Exercise description: Lines from the one containing "Screen dimensions: 819x1456" through the last line of the records below are to be repeated exactly.

Extracted entries:

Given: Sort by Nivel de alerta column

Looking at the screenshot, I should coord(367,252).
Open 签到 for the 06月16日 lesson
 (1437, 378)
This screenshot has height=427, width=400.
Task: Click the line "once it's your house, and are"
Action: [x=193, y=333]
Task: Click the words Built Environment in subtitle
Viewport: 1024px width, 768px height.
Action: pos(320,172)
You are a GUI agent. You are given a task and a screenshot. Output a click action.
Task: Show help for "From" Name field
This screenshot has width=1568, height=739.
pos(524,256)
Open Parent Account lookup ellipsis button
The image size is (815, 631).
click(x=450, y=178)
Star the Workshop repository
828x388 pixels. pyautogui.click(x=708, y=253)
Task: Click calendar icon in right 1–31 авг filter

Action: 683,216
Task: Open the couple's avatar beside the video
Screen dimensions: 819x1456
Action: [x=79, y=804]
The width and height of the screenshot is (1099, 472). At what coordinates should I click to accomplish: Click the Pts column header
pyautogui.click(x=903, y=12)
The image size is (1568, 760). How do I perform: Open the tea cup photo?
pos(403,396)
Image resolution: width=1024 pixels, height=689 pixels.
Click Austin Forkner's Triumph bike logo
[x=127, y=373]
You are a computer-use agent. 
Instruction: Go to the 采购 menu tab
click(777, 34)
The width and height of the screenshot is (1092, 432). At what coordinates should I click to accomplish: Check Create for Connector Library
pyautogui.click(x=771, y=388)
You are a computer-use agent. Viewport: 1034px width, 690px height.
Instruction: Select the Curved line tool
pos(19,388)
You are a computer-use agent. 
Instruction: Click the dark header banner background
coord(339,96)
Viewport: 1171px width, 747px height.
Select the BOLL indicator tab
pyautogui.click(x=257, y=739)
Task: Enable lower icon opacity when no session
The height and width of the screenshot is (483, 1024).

Expected answer:
Screen dimensions: 819x1456
Action: [x=79, y=804]
The width and height of the screenshot is (1099, 472). At what coordinates should I click to accomplish: Click the Pts column header
pyautogui.click(x=903, y=12)
The image size is (1568, 760). How do I perform: Open the tea cup photo?
pos(403,396)
Image resolution: width=1024 pixels, height=689 pixels.
Click Austin Forkner's Triumph bike logo
[x=127, y=373]
You are a computer-use agent. 
Instruction: Go to the 采购 menu tab
click(777, 34)
The width and height of the screenshot is (1092, 432). At what coordinates should I click to accomplish: Check Create for Connector Library
pyautogui.click(x=771, y=388)
You are a computer-use agent. Viewport: 1034px width, 690px height.
Instruction: Select the Curved line tool
pos(19,388)
You are a computer-use agent. 
Instruction: Click the dark header banner background
coord(339,96)
Viewport: 1171px width, 747px height.
Select the BOLL indicator tab
pyautogui.click(x=257, y=739)
Task: Enable lower icon opacity when no session
The height and width of the screenshot is (483, 1024).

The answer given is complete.